• [Action item] Here you must reproduce each line of the data exactly.

• [Source data]
============================================================
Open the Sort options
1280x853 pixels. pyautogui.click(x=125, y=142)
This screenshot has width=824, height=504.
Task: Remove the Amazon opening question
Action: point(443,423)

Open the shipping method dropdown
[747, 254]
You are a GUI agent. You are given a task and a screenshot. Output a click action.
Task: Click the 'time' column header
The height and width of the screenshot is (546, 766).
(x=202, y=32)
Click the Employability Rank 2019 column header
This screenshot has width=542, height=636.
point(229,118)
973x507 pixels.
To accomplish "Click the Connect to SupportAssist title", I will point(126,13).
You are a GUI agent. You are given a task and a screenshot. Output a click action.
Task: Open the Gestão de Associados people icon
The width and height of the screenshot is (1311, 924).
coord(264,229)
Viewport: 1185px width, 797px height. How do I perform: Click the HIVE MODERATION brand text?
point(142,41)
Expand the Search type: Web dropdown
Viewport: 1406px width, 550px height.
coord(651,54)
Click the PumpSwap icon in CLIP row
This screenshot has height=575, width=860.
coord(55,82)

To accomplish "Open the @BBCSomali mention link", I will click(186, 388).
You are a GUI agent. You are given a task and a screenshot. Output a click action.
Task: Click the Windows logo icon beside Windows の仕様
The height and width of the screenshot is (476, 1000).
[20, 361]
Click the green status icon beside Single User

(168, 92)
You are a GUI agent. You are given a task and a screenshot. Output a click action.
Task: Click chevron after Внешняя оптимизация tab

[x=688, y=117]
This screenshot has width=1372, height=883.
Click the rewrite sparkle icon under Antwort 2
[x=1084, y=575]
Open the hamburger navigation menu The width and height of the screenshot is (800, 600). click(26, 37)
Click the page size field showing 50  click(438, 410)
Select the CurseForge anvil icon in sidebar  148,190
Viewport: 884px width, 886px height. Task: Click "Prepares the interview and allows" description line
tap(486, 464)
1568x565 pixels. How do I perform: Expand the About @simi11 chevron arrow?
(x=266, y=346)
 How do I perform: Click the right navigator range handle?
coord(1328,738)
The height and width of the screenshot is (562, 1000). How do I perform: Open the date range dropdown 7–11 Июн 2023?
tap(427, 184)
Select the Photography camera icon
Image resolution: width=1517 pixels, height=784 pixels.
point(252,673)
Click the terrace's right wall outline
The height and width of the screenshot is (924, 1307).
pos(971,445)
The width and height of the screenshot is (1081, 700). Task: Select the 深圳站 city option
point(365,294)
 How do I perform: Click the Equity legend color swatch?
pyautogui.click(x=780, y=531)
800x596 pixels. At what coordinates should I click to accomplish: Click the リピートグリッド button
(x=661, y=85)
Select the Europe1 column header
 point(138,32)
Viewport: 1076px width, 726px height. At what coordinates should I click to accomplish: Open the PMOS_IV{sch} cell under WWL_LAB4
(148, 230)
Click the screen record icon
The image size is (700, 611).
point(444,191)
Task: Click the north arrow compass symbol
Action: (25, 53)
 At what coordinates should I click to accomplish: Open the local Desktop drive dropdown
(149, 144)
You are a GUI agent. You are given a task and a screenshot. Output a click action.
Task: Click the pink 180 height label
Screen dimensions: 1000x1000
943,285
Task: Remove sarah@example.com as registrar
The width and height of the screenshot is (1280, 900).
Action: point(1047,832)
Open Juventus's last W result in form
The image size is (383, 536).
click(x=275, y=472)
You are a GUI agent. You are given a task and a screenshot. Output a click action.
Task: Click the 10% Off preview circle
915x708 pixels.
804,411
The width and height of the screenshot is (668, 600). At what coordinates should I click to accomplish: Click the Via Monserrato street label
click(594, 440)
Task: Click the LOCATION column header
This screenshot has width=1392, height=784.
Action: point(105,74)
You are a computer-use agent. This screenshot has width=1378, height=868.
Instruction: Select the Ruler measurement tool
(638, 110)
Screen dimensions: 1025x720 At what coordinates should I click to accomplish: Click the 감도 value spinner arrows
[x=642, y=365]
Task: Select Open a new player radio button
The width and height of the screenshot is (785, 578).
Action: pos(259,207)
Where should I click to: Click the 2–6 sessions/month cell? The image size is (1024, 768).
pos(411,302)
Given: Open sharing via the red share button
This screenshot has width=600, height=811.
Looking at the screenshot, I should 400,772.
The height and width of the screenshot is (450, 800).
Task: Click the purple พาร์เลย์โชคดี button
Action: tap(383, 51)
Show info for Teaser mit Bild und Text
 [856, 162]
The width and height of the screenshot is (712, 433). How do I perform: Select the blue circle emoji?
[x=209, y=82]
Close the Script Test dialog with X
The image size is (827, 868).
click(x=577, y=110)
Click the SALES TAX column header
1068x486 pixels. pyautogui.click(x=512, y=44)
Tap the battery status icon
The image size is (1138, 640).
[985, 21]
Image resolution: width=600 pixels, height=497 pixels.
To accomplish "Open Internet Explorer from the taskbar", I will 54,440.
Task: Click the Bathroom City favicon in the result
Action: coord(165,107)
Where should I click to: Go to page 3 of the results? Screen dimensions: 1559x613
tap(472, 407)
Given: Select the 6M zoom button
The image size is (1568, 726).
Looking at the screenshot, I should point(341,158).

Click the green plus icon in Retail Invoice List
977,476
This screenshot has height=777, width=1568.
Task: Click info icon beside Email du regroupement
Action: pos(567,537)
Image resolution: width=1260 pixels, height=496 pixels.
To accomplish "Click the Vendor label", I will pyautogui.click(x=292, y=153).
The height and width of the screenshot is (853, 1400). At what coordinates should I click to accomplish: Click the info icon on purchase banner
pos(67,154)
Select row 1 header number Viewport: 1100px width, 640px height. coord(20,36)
============================================================
• [Task result]
Open the Sort options
1280x853 pixels. pyautogui.click(x=125, y=142)
This screenshot has width=824, height=504.
Task: Remove the Amazon opening question
Action: point(443,423)

Open the shipping method dropdown
[747, 254]
You are a GUI agent. You are given a task and a screenshot. Output a click action.
Task: Click the 'time' column header
The height and width of the screenshot is (546, 766).
(x=202, y=32)
Click the Employability Rank 2019 column header
This screenshot has width=542, height=636.
point(229,118)
973x507 pixels.
To accomplish "Click the Connect to SupportAssist title", I will point(126,13).
You are a GUI agent. You are given a task and a screenshot. Output a click action.
Task: Open the Gestão de Associados people icon
The width and height of the screenshot is (1311, 924).
coord(264,229)
Viewport: 1185px width, 797px height. How do I perform: Click the HIVE MODERATION brand text?
point(142,41)
Expand the Search type: Web dropdown
Viewport: 1406px width, 550px height.
coord(651,54)
Click the PumpSwap icon in CLIP row
This screenshot has height=575, width=860.
coord(55,82)

To accomplish "Open the @BBCSomali mention link", I will click(186, 388).
You are a GUI agent. You are given a task and a screenshot. Output a click action.
Task: Click the Windows logo icon beside Windows の仕様
The height and width of the screenshot is (476, 1000).
[20, 361]
Click the green status icon beside Single User

(168, 92)
You are a GUI agent. You are given a task and a screenshot. Output a click action.
Task: Click chevron after Внешняя оптимизация tab

[x=688, y=117]
This screenshot has width=1372, height=883.
Click the rewrite sparkle icon under Antwort 2
[x=1084, y=575]
Open the hamburger navigation menu The width and height of the screenshot is (800, 600). click(26, 37)
Click the page size field showing 50  click(438, 410)
Select the CurseForge anvil icon in sidebar  148,190
Viewport: 884px width, 886px height. Task: Click "Prepares the interview and allows" description line
tap(486, 464)
1568x565 pixels. How do I perform: Expand the About @simi11 chevron arrow?
(x=266, y=346)
 How do I perform: Click the right navigator range handle?
coord(1328,738)
The height and width of the screenshot is (562, 1000). How do I perform: Open the date range dropdown 7–11 Июн 2023?
tap(427, 184)
Select the Photography camera icon
Image resolution: width=1517 pixels, height=784 pixels.
point(252,673)
Click the terrace's right wall outline
The height and width of the screenshot is (924, 1307).
pos(971,445)
The width and height of the screenshot is (1081, 700). Task: Select the 深圳站 city option
point(365,294)
 How do I perform: Click the Equity legend color swatch?
pyautogui.click(x=780, y=531)
800x596 pixels. At what coordinates should I click to accomplish: Click the リピートグリッド button
(x=661, y=85)
Select the Europe1 column header
 point(138,32)
Viewport: 1076px width, 726px height. At what coordinates should I click to accomplish: Open the PMOS_IV{sch} cell under WWL_LAB4
(148, 230)
Click the screen record icon
The image size is (700, 611).
point(444,191)
Task: Click the north arrow compass symbol
Action: (25, 53)
 At what coordinates should I click to accomplish: Open the local Desktop drive dropdown
(149, 144)
You are a GUI agent. You are given a task and a screenshot. Output a click action.
Task: Click the pink 180 height label
Screen dimensions: 1000x1000
943,285
Task: Remove sarah@example.com as registrar
The width and height of the screenshot is (1280, 900).
Action: point(1047,832)
Open Juventus's last W result in form
The image size is (383, 536).
click(x=275, y=472)
You are a GUI agent. You are given a task and a screenshot. Output a click action.
Task: Click the 10% Off preview circle
915x708 pixels.
804,411
The width and height of the screenshot is (668, 600). At what coordinates should I click to accomplish: Click the Via Monserrato street label
click(594, 440)
Task: Click the LOCATION column header
This screenshot has width=1392, height=784.
Action: point(105,74)
You are a computer-use agent. This screenshot has width=1378, height=868.
Instruction: Select the Ruler measurement tool
(638, 110)
Screen dimensions: 1025x720 At what coordinates should I click to accomplish: Click the 감도 value spinner arrows
[x=642, y=365]
Task: Select Open a new player radio button
The width and height of the screenshot is (785, 578).
Action: pos(259,207)
Where should I click to: Click the 2–6 sessions/month cell? The image size is (1024, 768).
pos(411,302)
Given: Open sharing via the red share button
This screenshot has width=600, height=811.
Looking at the screenshot, I should 400,772.
The height and width of the screenshot is (450, 800).
Task: Click the purple พาร์เลย์โชคดี button
Action: tap(383, 51)
Show info for Teaser mit Bild und Text
 [856, 162]
The width and height of the screenshot is (712, 433). How do I perform: Select the blue circle emoji?
[x=209, y=82]
Close the Script Test dialog with X
The image size is (827, 868).
click(x=577, y=110)
Click the SALES TAX column header
1068x486 pixels. pyautogui.click(x=512, y=44)
Tap the battery status icon
The image size is (1138, 640).
[985, 21]
Image resolution: width=600 pixels, height=497 pixels.
To accomplish "Open Internet Explorer from the taskbar", I will 54,440.
Task: Click the Bathroom City favicon in the result
Action: coord(165,107)
Where should I click to: Go to page 3 of the results? Screen dimensions: 1559x613
tap(472, 407)
Given: Select the 6M zoom button
The image size is (1568, 726).
Looking at the screenshot, I should point(341,158).

Click the green plus icon in Retail Invoice List
977,476
This screenshot has height=777, width=1568.
Task: Click info icon beside Email du regroupement
Action: pos(567,537)
Image resolution: width=1260 pixels, height=496 pixels.
To accomplish "Click the Vendor label", I will pyautogui.click(x=292, y=153).
The height and width of the screenshot is (853, 1400). At what coordinates should I click to accomplish: Click the info icon on purchase banner
pos(67,154)
Select row 1 header number Viewport: 1100px width, 640px height. coord(20,36)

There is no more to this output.